(Saved entries)
:::::

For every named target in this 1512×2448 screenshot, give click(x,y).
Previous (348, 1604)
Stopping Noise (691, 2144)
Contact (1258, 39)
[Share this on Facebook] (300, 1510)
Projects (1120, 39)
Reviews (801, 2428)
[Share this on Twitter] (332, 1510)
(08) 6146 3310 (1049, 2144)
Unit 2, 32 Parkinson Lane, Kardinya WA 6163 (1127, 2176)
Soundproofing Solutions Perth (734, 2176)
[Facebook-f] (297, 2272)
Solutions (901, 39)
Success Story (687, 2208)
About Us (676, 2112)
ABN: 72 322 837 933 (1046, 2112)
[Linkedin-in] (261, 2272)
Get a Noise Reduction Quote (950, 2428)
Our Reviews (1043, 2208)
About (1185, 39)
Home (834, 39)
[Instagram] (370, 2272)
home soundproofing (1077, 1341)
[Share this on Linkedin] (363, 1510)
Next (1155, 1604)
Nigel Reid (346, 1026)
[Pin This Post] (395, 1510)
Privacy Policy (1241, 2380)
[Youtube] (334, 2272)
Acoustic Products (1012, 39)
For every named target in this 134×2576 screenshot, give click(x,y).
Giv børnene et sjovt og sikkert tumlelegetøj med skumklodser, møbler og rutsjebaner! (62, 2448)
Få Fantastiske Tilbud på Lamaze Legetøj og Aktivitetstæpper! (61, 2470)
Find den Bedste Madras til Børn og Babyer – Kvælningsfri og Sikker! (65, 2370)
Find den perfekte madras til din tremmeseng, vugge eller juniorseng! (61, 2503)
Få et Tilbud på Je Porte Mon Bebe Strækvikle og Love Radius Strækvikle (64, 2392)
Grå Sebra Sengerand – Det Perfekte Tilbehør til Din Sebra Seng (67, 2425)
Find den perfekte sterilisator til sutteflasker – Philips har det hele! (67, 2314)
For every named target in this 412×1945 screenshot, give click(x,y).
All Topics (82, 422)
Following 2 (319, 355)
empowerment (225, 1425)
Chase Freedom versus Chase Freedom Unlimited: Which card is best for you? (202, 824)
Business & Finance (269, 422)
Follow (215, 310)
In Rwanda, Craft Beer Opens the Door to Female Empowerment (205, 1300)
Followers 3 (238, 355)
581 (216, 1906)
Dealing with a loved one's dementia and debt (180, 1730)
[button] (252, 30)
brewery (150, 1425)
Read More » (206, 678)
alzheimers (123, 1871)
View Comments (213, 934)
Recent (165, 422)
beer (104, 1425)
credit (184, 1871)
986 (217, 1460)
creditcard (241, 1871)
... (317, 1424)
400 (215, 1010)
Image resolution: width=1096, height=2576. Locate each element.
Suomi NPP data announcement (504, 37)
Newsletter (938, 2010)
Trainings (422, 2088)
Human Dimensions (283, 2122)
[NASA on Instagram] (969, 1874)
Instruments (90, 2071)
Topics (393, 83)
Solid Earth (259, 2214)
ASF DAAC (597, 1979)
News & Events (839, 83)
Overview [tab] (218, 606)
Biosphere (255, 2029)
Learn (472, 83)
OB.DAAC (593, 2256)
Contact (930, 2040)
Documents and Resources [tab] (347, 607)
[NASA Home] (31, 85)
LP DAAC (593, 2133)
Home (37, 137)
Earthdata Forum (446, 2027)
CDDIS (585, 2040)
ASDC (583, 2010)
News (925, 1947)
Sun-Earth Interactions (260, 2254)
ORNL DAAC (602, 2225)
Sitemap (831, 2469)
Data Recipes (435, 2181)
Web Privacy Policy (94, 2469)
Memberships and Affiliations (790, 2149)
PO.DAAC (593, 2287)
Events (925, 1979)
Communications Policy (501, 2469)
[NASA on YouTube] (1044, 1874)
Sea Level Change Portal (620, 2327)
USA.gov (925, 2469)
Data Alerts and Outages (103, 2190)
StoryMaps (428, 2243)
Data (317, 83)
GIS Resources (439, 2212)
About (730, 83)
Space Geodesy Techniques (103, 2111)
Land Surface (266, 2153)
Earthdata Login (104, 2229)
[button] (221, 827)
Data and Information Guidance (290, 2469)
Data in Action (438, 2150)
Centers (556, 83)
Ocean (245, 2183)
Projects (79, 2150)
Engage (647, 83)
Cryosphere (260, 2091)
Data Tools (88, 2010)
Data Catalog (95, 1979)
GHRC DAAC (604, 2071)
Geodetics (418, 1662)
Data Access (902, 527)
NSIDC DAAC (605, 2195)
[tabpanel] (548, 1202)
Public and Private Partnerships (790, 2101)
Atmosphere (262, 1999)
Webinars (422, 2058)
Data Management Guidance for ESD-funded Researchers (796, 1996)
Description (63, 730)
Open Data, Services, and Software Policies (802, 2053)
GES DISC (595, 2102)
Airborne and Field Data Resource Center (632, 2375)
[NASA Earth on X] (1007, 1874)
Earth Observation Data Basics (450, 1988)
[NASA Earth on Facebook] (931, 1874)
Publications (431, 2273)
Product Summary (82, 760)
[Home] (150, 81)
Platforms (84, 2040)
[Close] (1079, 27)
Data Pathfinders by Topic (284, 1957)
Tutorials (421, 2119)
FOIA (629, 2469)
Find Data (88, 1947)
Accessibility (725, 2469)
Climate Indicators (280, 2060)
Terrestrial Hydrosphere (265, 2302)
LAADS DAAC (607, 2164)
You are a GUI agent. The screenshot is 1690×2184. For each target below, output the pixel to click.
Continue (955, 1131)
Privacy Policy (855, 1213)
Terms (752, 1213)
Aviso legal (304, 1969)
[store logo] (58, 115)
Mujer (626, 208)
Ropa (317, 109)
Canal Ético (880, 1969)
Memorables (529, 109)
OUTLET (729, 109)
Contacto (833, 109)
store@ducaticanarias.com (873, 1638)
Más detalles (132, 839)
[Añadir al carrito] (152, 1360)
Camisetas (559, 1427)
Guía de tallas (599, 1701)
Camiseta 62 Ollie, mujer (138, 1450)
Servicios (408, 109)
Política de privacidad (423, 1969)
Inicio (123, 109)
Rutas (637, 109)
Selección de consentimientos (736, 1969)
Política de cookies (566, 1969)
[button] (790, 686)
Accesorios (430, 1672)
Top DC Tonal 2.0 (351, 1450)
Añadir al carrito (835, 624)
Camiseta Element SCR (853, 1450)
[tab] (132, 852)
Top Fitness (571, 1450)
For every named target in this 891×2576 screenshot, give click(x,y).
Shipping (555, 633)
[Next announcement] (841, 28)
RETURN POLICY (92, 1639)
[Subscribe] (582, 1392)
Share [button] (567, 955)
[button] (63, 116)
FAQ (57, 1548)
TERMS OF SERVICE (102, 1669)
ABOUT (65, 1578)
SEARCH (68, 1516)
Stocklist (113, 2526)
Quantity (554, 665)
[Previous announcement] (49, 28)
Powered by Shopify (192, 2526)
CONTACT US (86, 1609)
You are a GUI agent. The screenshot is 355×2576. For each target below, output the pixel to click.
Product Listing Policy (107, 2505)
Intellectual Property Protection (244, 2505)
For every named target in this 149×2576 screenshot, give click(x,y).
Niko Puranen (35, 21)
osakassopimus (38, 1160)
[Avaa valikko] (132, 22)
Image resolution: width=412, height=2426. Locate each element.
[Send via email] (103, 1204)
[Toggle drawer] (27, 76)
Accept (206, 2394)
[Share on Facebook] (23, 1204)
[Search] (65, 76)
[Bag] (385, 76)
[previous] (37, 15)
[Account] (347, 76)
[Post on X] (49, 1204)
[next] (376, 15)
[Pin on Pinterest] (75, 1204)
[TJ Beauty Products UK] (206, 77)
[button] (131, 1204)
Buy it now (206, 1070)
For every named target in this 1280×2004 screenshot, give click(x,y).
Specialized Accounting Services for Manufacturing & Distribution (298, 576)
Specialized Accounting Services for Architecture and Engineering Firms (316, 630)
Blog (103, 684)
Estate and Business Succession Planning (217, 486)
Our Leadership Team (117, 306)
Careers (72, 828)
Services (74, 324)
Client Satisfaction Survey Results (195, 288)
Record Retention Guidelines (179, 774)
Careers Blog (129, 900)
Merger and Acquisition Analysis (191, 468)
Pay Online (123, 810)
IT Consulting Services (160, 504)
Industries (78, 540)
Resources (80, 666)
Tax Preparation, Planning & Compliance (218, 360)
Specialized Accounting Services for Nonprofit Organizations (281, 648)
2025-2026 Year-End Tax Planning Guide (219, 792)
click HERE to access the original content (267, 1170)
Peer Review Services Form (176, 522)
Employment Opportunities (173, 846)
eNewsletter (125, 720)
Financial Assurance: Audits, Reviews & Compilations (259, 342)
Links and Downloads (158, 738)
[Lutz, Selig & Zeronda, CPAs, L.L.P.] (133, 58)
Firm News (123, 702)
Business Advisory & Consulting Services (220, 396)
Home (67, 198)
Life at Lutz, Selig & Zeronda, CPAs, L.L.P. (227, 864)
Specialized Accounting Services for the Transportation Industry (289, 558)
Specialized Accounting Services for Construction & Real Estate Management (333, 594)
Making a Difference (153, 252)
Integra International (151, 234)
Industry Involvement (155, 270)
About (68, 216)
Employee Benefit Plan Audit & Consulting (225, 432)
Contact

:::::

Go to the line with "Ocean (245, 2183)" in the entries above and repeat every line from there through the line with "Description (63, 730)", exactly and with no other text.

**RESPONSE FOR THIS EXERCISE**
Ocean (245, 2183)
Projects (79, 2150)
Engage (647, 83)
Cryosphere (260, 2091)
Data Tools (88, 2010)
Data Catalog (95, 1979)
GHRC DAAC (604, 2071)
Geodetics (418, 1662)
Data Access (902, 527)
NSIDC DAAC (605, 2195)
[tabpanel] (548, 1202)
Public and Private Partnerships (790, 2101)
Atmosphere (262, 1999)
Webinars (422, 2058)
Data Management Guidance for ESD-funded Researchers (796, 1996)
Description (63, 730)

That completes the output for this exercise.